At the beginning of July, West Virginia assistant Billy Hahn drove to Bethany Beach, Del., for a two-day vacation. On July 4, a Friday, he drove from Delaware to the Philadelphia airport and boarded a flight to Akron, Ohio, for the LeBron James Skills Academy. Three days later, on Monday morning, he drove from Akron back to Morgantown to "pass the baton" (NCAA rules allow only three coaches on the road at one time, so one coach literally has to come off the road so another can go out).
That night, July 7, Hahn drove from Morgantown to the Pittsburgh airport and flew back to Philadelphia. He fetched his car that had been sitting in long-term parking since he got back from Bethany Beach. The next morning, he checked in at the Reebok All-American Camp. Technically he stayed in Philly three days, but one day he watched the morning sessions in Philly, drove to Ewing, N.J., for the Eastern Invitational team camp in the afternoon and drove back to Philadelphia for the night games. When the Philly camp ended, he headed to Lawrenceville, N.J., for the Summer Classic.On July 13, the following Sunday, Hahn then drove back to Morgantown for the last two days of Jamfest in West Virginia. NCAA rules took him off the road for a week, but on July 21, he drove to Pittsburgh where he boarded a flight to Las Vegas. On the morning of July 24, he flew out of Vegas so he could pass the baton in Morgantown again. That night, he went back to the Pittsburgh airport so he could fly to Orlando. Hahn was back on duty through the weekend there. On Monday, he flew back into Pittsburgh and drove back to Morgantown. But on Tuesday, he headed back to New Jersey.
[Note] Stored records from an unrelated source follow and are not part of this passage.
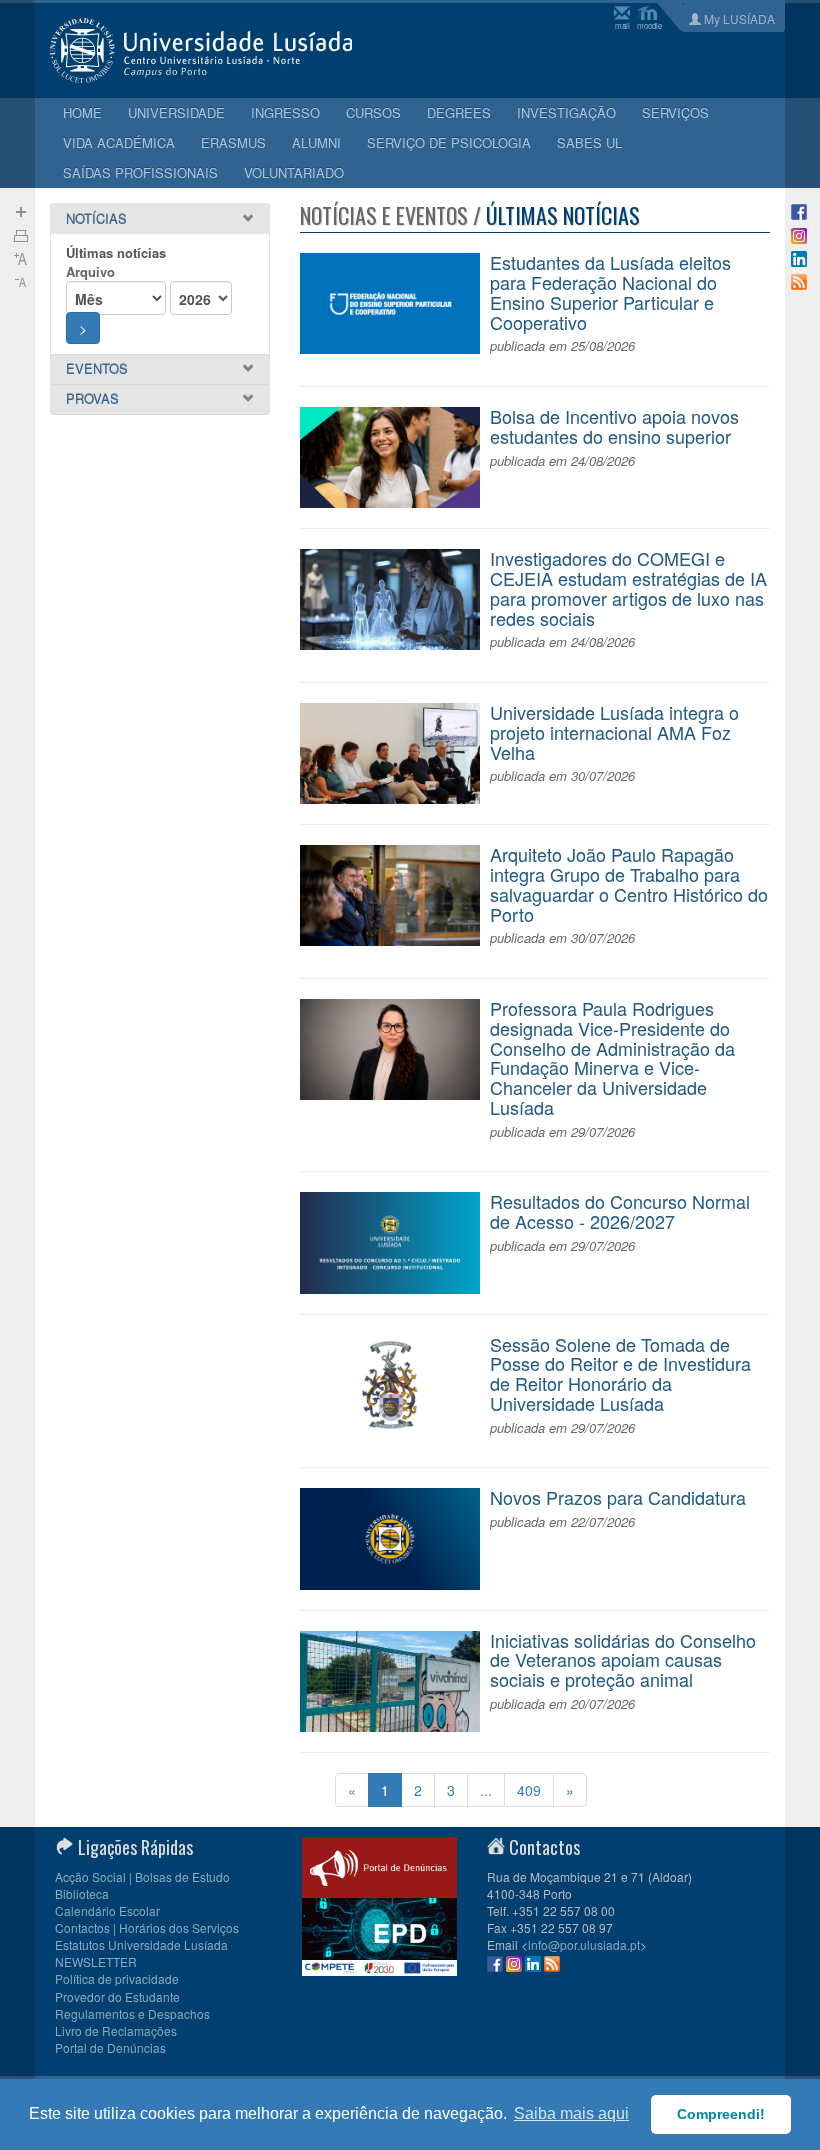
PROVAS (92, 398)
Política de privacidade (117, 1978)
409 (529, 1790)
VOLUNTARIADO (294, 172)
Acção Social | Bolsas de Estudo (142, 1876)
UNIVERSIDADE (176, 112)
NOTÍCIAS (96, 218)
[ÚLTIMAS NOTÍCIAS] (21, 233)
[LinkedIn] (799, 257)
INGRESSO (285, 112)
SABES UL (589, 142)
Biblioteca (82, 1893)
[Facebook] (799, 210)
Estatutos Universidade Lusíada (141, 1944)
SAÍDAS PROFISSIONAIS (140, 172)
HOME (82, 112)
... (486, 1790)
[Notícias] (799, 280)
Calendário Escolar (107, 1910)
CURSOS (373, 112)
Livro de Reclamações (116, 2030)
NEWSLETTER (96, 1961)
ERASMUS (233, 142)
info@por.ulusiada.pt (584, 1944)
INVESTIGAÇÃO (566, 112)
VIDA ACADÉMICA (119, 142)
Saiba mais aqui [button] (571, 2113)
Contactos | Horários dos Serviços (147, 1927)
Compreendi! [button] (721, 2114)
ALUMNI (316, 142)
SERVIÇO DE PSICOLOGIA (449, 142)
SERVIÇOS (675, 112)
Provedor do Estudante (117, 1996)
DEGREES (459, 112)
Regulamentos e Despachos (132, 2013)
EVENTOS (97, 368)
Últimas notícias (116, 252)
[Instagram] (799, 233)
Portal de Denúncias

That's 8,490 miles, seven states, a handful of five-hour car rides and two cross-country flights.
And West Virginia already had its incoming class for 2009 completed.
Yet you never met a man giddier than Hahn.
"This is the best thing in the world," he said as he sat in the stands alongside his son, Matt, an assistant at Vermont who clearly has the hoops gene in his blood. "This is not tough. Sitting in a gym all day and watching games is not tough. This is the lifeline of your program. It's not the X's and O's. It's the Jimmys and Joes."
Certainly not everyone is quite as ebullient as Hahn and Gillispie. McKillop admitted he is more "immune" to the schedule than in love with it, and Saint Joseph's head coach Phil Martelli believes in the need for balance. He'll send his assistant coaches home every third or fourth day so they can reconnect with their families.
But as the anniversary of Prosser's death passed, the coaches were still out there. The recruiting season ends on July 31, and there are still gyms to visit.
Frankly, there is nowhere these guys would rather be.
"If this is work, then life is pretty good," Texas' Barnes said. "I'm sitting in a gym, talking with my friends, watching games. How awful can it be?"